My conservative evangelical friend very very often shouts that there are just too many “free loaders” in our country who are purposely living off the government instead of going out and getting jobs. His solution seems to be to just cut them off at the ankles and if they can’t exist then it is their problem; “those people” should not be our problems. They are simply a drain on our society! They are keeping us from thriving. Of course he also goes on to say in this quote that anyone employed by our government are also free-loaders; they just get their money from a different pot! In this blanket statement he is including our teachers, fire fighter, policemen, government agents, FBI, FDA, Justice Department, social service agencies, and thousands of other workers trying to help us accomplish a safe and meaningful life.
There are so many places in Jesus’ words that are very counter to my conservative friend’s foundations; I just fail to understand how he, and so many supposed Christians like him, can so easily ignore those messages.
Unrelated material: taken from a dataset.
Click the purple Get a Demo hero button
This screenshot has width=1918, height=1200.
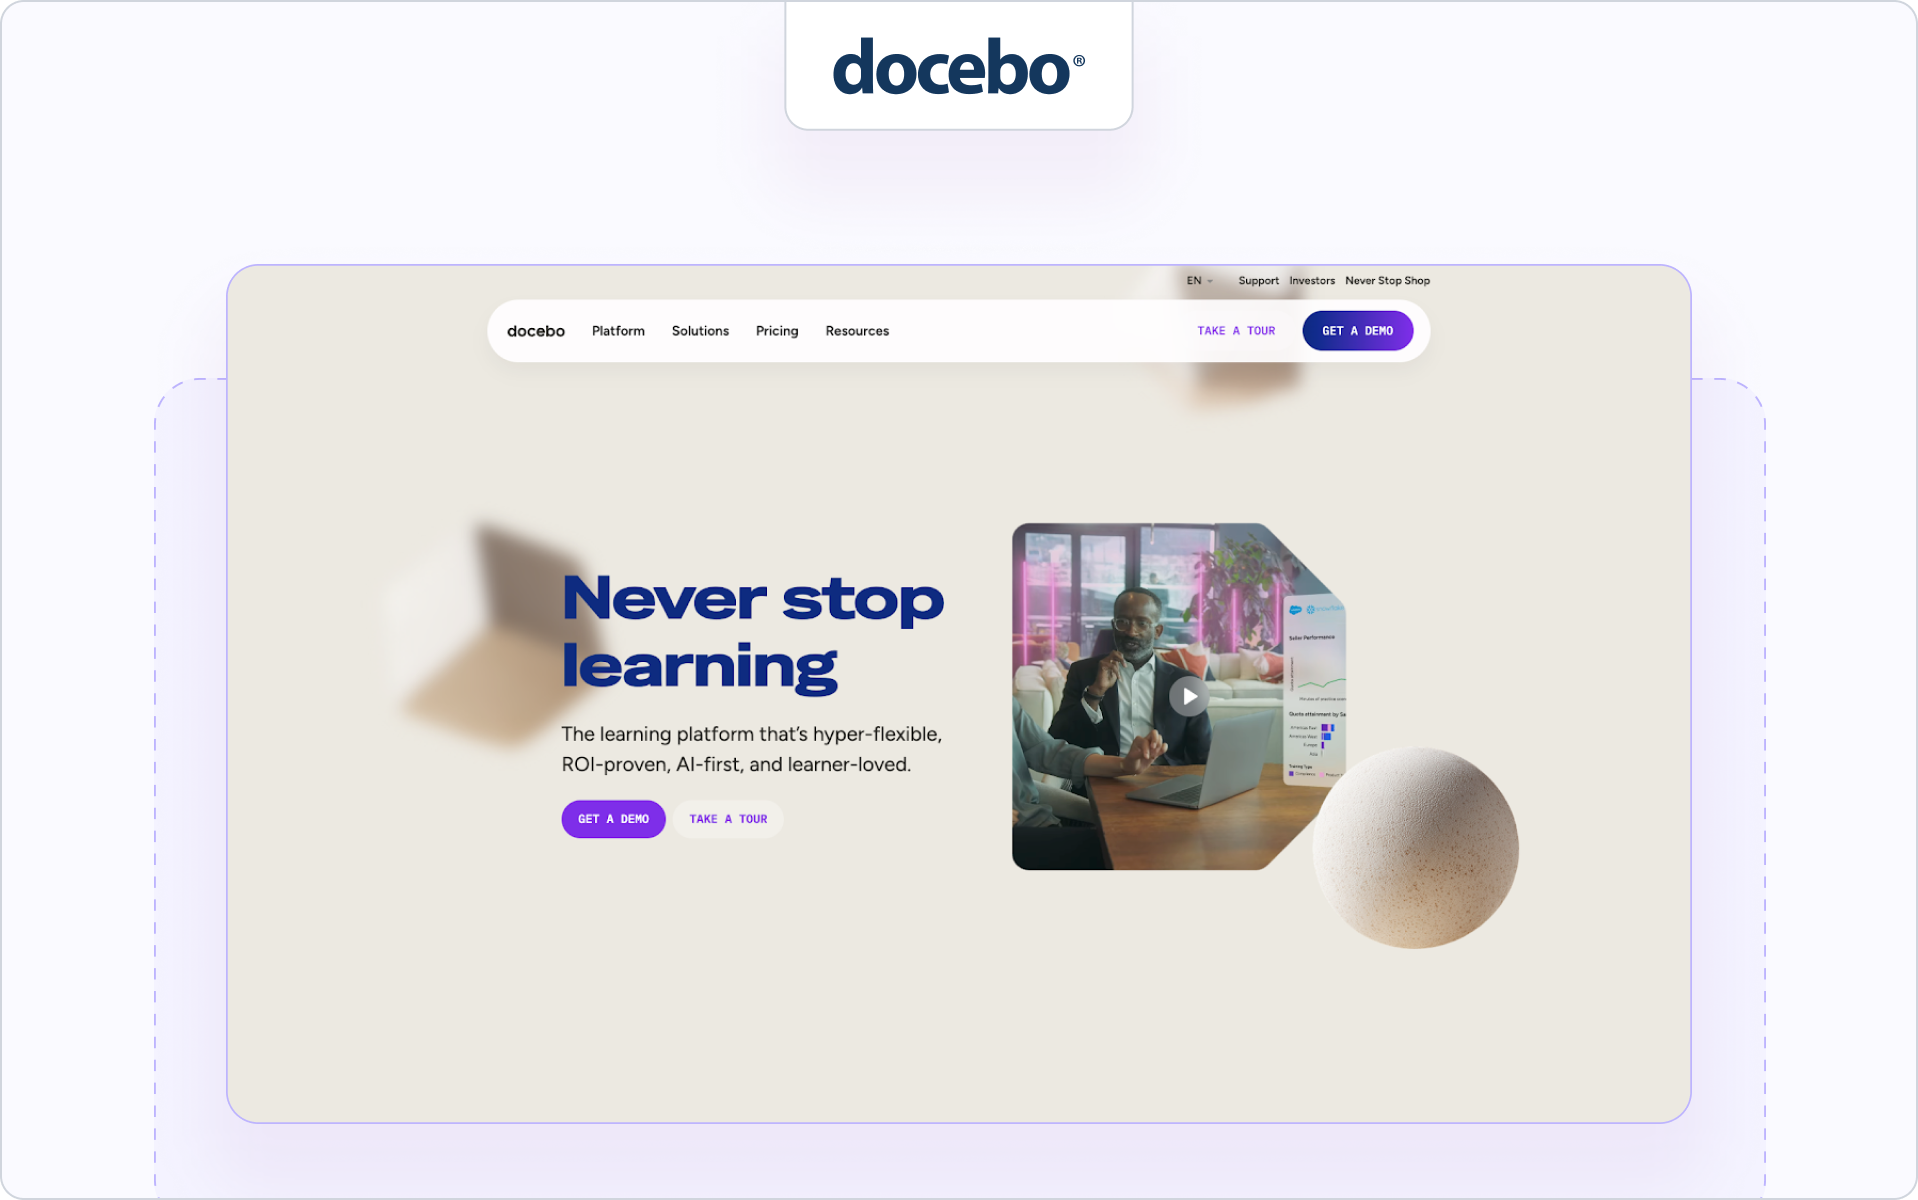(x=613, y=819)
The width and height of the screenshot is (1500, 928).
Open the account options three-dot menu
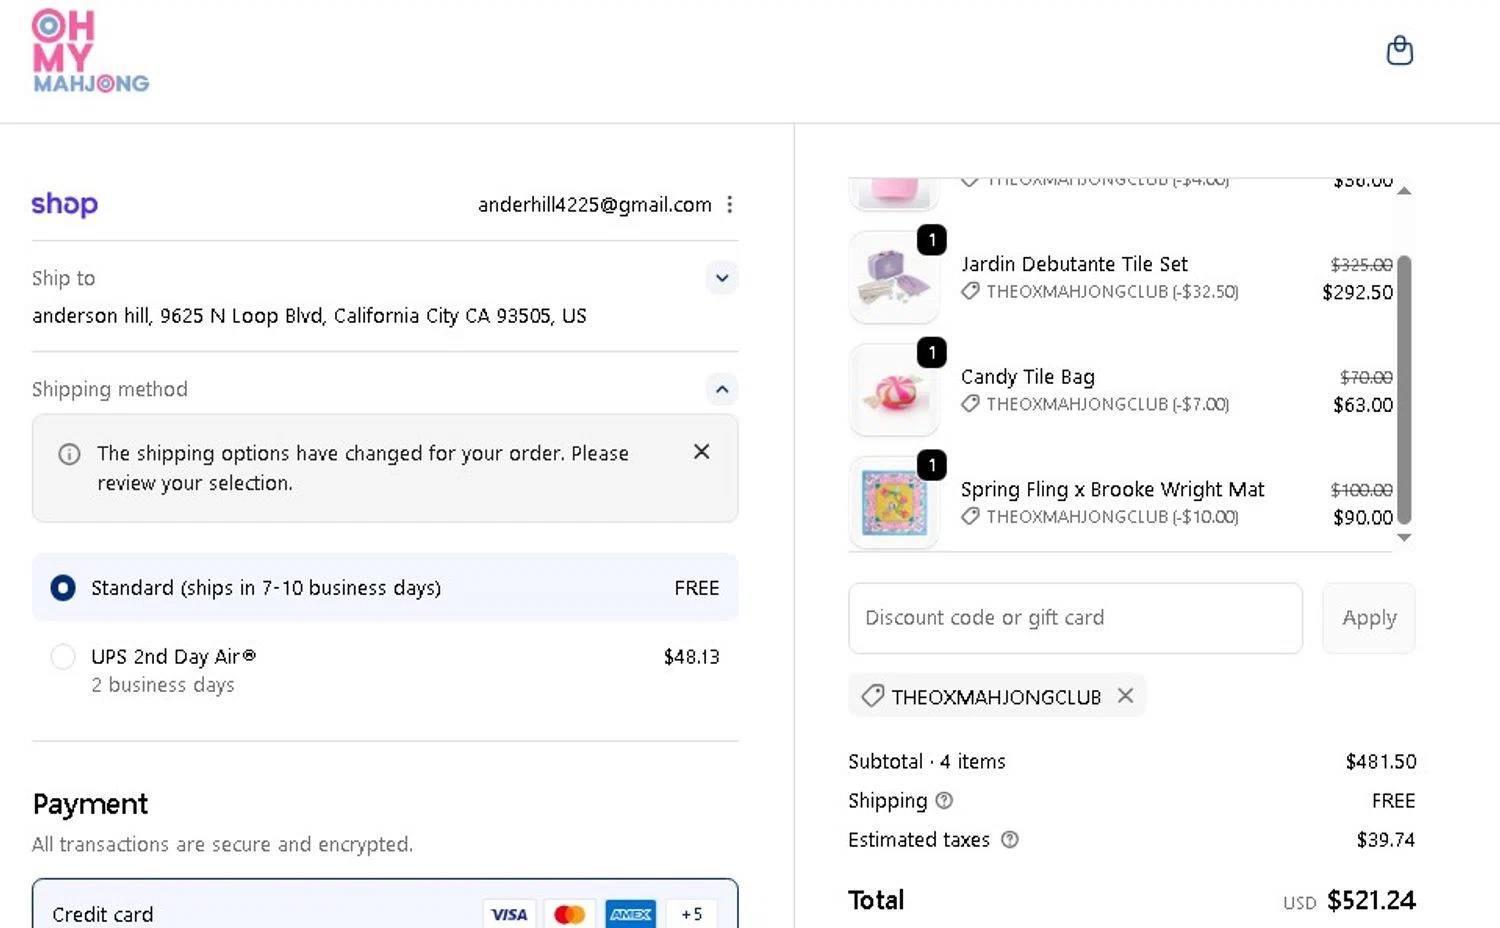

Jesus clearly tells us to be our brother’s keeper and even to joyfully give them the shirt off our backs if they need it. But, my conservative friend doesn’t seem joyful about anything in his life except maybe his guns and other similar stuff.
In talking with my conservative friend and so many like him I have come to find that his core political and seemingly life driving belief is that no one should get anything that they haven’t worked for and earned. He rants and rants about this on every opportunity. What is so strange about this is that he then goes on to state that his spiritual foundations are that Jesus died for his salvation and there is nothing he can or even need to do to earn it. Therefore he readily admits that spiritually he is a free-loader himself who is getting something he as absolutely not earned.
How can a person’s political beliefs be so much in contrast to his supposedly spiritual beliefs? How can a person who calls himself a Christian totally lack compassion for those less fortunate them himself? This dichotomy continues to thoroughly astound me! How can the two co-exist in one person. How can a person accept Jesus’ sacrifices and then go on to ignore his words and adamantly refuse to help those around him who are struggling for even the basics in life???
The sad thing about all of this is that my conservative friend has many other who think the same way as he does surrounding him on his weekly church visits. They are all hunkered down talking about the evil world out there and ranting and raving about people who are getting something they didn’t earn and then they go on to say that they are getting something they absolutely did not earn themselves. Many in this category truly in a heartfelt manner question why institutional church today is getting such a bad wrap lately. They seem dumbfounded by that fact. If they would get stop and listen to themselves once in a while they would know the reason.